Thought about it, but there always seems be a possible scenario which 
isn't handled well or could give unexpected results.
Didn't change it for patch v2, but did add the (BC) flag.
>>> diff -r 448725a2ef73 -r af658bed1729 hgext/convert/common.py
>>> --- a/hgext/convert/common.py    Fri Sep 15 00:01:57 2017 -0700
>>> +++ b/hgext/convert/common.py    Sun Sep 17 17:43:11 2017 +0200
>>> @@ -11,6 +11,7 @@
>>>    import errno
>>>    import os
>>>    import re
>>> +import shlex
>>>    import subprocess
>>>
>>>    from mercurial.i18n import _
>>> @@ -461,7 +462,7 @@
>>>                    # Ignore blank lines
>>>                    continue
>>>                try:
>>> -                key, value = line.rsplit(' ', 1)
>>> +                key, value = shlex.split(line, posix=True)
>>>                except ValueError:
>>>                    raise error.Abort(
>>>                        _('syntax error in %s(%d): key/value pair
>>> expected')
> The mapfile class supports read and write, but this only changes the read
> function, which doesn't make sense. Perhaps we should stop using the mapfile
> class for branchmap and write a dedicated parse function.
Write support is fixed in patch v2.

Patch

diff -r 448725a2ef73 -r af658bed1729 hgext/convert/__init__.py
--- a/hgext/convert/__init__.py    Fri Sep 15 00:01:57 2017 -0700
+++ b/hgext/convert/__init__.py    Sun Sep 17 17:43:11 2017 +0200
@@ -263,8 +263,8 @@ 

      where "original_branch_name" is the name of the branch in the
      source repository, and "new_branch_name" is the name of the branch
-    is the destination repository. No whitespace is allowed in the new
-    branch name. This can be used to (for instance) move code in one
+    is the destination repository. Branch names containing whitespace
+    should be quoted. This can be used to (for instance) move code in one
      repository from "default" to a named branch.

      Mercurial Source
diff -r 448725a2ef73 -r af658bed1729 hgext/convert/common.py
--- a/hgext/convert/common.py    Fri Sep 15 00:01:57 2017 -0700
+++ b/hgext/convert/common.py    Sun Sep 17 17:43:11 2017 +0200
@@ -11,6 +11,7 @@ 
  import errno
  import os
  import re
+import shlex
  import subprocess

  from mercurial.i18n import _
@@ -461,7 +462,7 @@ 
                  # Ignore blank lines
                  continue
              try:
-                key, value = line.rsplit(' ', 1)
+                key, value = shlex.split(line, posix=True)
              except ValueError:
                  raise error.Abort(
                      _('syntax error in %s(%d): key/value pair expected')
diff -r 448725a2ef73 -r af658bed1729 tests/test-convert.t
--- a/tests/test-convert.t    Fri Sep 15 00:01:57 2017 -0700
+++ b/tests/test-convert.t    Sun Sep 17 17:43:11 2017 +0200
@@ -125,9 +125,9 @@ 

        where "original_branch_name" is the name of the branch in the source
        repository, and "new_branch_name" is the name of the branch is the
-      destination repository.
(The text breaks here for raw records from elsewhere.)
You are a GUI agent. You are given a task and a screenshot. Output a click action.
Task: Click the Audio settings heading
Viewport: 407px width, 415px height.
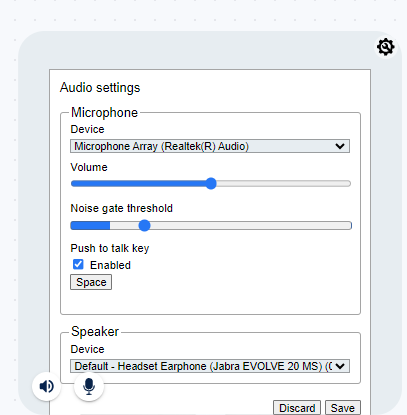pos(100,88)
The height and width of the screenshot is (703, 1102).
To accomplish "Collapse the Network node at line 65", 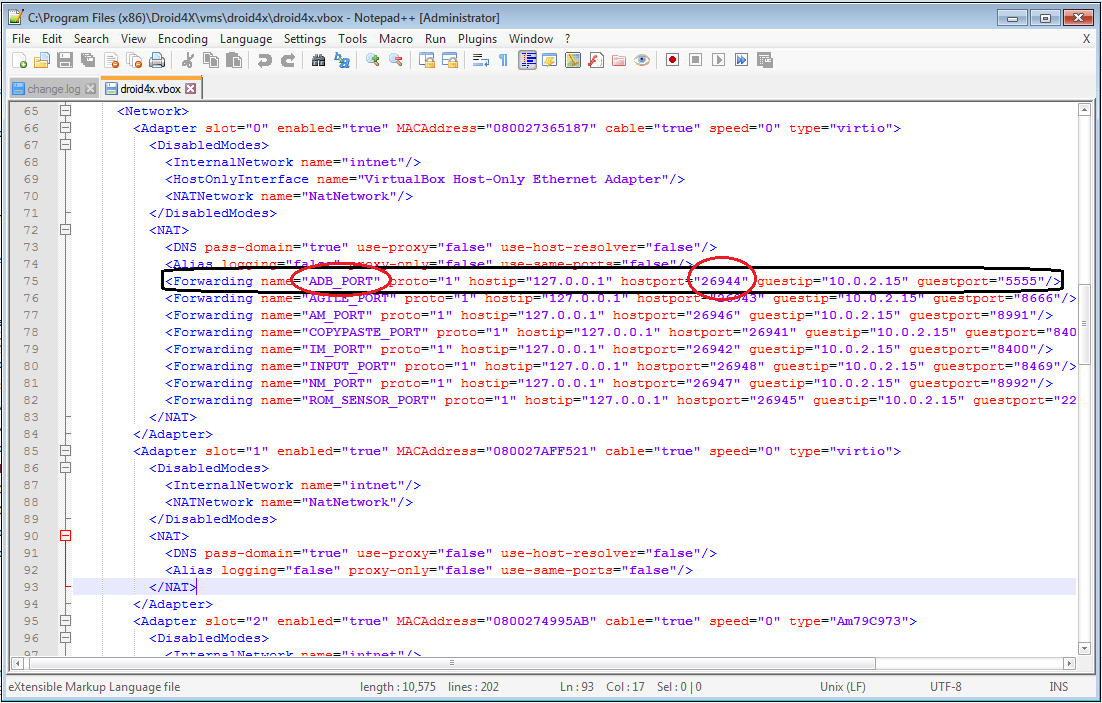I will click(66, 111).
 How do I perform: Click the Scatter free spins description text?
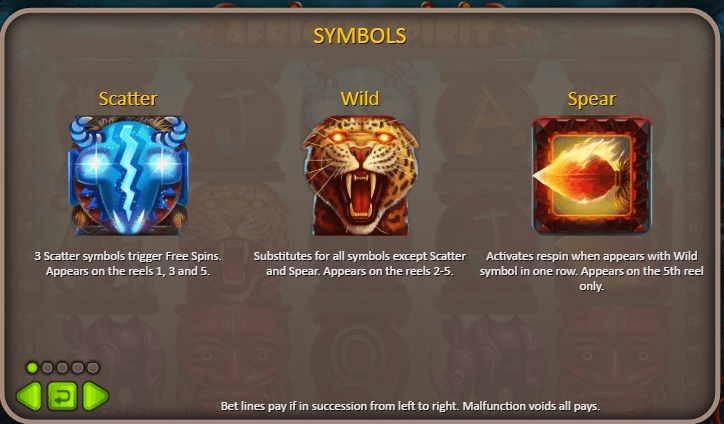[x=128, y=264]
No whitespace is allowed in the new 
branch name.
-      This can be used to (for instance) move code in one repository from
-      "default" to a named branch.
+      destination repository. Branch names containing whitespace should be
+      quoted. This can be used to (for instance) move code in one 
repository
+      from "default" to a named branch.